TASK DETAILS: Copy out each line of the data that holds the word "value".

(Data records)
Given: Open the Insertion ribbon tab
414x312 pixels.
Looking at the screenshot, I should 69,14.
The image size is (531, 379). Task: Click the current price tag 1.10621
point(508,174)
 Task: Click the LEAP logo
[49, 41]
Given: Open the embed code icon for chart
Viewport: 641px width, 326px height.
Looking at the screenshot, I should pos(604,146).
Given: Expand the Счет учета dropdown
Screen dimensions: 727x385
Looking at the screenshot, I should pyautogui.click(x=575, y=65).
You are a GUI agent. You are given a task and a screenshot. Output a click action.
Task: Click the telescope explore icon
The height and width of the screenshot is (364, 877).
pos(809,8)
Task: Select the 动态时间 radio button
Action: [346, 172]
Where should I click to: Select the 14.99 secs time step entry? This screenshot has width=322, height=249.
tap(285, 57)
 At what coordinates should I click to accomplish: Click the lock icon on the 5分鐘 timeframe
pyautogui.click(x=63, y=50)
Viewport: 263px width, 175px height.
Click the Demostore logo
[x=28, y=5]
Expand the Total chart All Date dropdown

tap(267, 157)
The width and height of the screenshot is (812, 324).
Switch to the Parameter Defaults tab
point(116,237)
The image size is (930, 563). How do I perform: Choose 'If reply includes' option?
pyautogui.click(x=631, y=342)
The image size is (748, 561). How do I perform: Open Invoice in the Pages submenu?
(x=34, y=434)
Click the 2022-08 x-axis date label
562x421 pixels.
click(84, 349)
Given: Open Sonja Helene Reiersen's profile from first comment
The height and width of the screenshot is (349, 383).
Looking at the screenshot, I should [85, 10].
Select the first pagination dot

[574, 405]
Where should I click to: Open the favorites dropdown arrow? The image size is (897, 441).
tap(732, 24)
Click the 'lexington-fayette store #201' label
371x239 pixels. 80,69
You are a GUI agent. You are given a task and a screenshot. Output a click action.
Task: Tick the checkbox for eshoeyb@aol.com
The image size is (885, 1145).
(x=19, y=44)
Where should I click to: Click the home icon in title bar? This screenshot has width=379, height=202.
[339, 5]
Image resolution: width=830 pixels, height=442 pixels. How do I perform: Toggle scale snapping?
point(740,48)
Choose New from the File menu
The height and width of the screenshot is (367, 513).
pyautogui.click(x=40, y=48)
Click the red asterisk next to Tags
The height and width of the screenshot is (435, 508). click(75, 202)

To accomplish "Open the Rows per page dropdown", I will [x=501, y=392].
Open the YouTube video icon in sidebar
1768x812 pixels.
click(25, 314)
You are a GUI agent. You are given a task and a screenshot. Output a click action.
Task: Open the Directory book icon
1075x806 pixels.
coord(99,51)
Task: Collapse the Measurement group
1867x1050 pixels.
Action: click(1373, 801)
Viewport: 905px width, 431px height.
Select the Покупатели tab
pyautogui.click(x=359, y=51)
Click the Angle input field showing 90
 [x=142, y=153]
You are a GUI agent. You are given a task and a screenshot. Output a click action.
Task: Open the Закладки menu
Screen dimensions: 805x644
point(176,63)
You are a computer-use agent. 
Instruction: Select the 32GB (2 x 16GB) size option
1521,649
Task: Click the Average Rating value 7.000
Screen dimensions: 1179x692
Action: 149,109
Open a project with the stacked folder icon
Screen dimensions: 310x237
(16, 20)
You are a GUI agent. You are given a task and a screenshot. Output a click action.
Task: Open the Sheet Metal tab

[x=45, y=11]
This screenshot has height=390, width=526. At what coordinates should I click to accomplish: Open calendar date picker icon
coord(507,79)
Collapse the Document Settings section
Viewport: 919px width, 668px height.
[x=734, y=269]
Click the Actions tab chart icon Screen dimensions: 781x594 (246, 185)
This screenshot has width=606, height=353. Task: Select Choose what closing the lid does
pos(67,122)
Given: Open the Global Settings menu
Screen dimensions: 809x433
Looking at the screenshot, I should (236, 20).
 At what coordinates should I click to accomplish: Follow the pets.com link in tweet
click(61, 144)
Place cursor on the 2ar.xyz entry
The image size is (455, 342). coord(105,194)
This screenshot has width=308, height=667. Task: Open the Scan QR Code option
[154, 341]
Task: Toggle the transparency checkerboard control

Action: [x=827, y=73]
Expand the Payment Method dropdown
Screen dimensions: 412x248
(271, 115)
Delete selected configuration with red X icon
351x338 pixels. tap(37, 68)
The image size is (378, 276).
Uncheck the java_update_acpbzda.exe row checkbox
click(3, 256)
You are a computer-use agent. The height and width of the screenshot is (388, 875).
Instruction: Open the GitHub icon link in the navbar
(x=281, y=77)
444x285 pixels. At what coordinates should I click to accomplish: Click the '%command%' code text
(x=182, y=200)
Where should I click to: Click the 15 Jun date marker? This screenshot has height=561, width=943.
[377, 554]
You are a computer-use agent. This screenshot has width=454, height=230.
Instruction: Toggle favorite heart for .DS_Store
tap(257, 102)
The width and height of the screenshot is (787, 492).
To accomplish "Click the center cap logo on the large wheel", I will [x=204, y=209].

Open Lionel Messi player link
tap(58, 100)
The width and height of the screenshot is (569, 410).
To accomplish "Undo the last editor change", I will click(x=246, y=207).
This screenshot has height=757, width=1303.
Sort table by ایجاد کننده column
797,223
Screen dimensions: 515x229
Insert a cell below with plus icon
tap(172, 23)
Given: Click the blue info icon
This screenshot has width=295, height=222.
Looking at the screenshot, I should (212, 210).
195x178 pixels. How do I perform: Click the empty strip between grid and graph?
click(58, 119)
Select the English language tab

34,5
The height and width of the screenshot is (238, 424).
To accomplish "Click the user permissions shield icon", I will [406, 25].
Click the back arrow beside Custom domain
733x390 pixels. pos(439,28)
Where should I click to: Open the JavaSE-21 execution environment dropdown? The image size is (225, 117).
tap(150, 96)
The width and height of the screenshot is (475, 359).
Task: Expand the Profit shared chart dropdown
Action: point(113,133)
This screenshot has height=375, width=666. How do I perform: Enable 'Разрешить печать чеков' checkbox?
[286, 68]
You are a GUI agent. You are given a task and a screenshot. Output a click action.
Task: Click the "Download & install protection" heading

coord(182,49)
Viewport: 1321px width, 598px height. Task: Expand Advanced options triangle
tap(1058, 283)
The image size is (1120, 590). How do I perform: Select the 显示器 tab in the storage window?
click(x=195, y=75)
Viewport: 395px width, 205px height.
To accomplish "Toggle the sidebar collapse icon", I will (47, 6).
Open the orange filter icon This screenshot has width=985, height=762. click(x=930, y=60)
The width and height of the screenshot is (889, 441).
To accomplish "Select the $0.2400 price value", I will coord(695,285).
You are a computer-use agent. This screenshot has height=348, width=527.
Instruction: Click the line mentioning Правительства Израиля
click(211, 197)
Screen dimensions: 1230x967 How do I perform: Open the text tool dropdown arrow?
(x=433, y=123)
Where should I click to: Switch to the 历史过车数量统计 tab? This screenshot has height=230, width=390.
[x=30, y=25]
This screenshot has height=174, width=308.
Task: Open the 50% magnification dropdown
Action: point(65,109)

RESULT FOR THIS EXERCISE:
Task: Click the Average Rating value 7.000
To accomplish "Select the $0.2400 price value", I will coord(695,285).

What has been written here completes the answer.